* [Requirement]
For each line of the data below, copy it if it holds the word "agent".

Stored records
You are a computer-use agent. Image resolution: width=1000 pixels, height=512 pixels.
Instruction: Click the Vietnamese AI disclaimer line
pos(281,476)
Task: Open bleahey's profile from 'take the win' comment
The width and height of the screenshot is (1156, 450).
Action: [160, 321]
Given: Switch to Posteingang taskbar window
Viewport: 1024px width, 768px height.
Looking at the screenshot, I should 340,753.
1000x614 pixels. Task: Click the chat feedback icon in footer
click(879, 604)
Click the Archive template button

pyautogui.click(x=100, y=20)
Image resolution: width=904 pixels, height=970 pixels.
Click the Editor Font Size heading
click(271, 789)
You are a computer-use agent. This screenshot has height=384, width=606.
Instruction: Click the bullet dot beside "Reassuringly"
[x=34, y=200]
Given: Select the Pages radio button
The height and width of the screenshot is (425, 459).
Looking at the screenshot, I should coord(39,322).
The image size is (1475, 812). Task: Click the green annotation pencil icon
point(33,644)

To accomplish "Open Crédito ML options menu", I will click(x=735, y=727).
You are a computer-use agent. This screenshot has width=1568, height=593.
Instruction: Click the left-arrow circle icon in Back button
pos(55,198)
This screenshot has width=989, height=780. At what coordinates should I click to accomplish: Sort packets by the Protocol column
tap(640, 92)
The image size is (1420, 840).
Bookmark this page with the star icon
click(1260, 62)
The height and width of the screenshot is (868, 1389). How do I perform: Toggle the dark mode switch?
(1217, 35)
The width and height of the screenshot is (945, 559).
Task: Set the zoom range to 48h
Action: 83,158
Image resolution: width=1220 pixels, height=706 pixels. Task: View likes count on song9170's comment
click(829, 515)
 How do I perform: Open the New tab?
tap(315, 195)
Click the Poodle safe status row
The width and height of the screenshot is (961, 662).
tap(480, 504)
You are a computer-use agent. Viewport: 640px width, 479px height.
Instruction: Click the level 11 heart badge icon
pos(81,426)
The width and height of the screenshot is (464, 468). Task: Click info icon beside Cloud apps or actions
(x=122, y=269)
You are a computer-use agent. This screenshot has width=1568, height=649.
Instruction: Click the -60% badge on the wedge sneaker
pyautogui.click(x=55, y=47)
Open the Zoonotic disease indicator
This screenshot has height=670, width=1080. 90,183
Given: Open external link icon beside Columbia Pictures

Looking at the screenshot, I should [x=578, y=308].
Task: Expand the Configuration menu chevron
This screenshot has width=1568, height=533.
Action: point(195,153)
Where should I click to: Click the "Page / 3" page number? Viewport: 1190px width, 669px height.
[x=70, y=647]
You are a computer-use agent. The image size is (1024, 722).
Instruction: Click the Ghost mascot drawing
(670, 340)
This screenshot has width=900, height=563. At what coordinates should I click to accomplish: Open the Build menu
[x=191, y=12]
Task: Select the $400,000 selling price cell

* [Worked solution]
You are a computer-use agent. Image resolution: width=1000 pixels, height=512 pixels.
You are a computer-use agent. This screenshot has height=384, width=606.
You are a computer-use agent. This screenshot has width=1568, height=593.
You are a computer-use agent. Viewport: 640px width, 479px height.
You are a computer-use agent. This screenshot has width=1568, height=649.
You are a computer-use agent. The image size is (1024, 722).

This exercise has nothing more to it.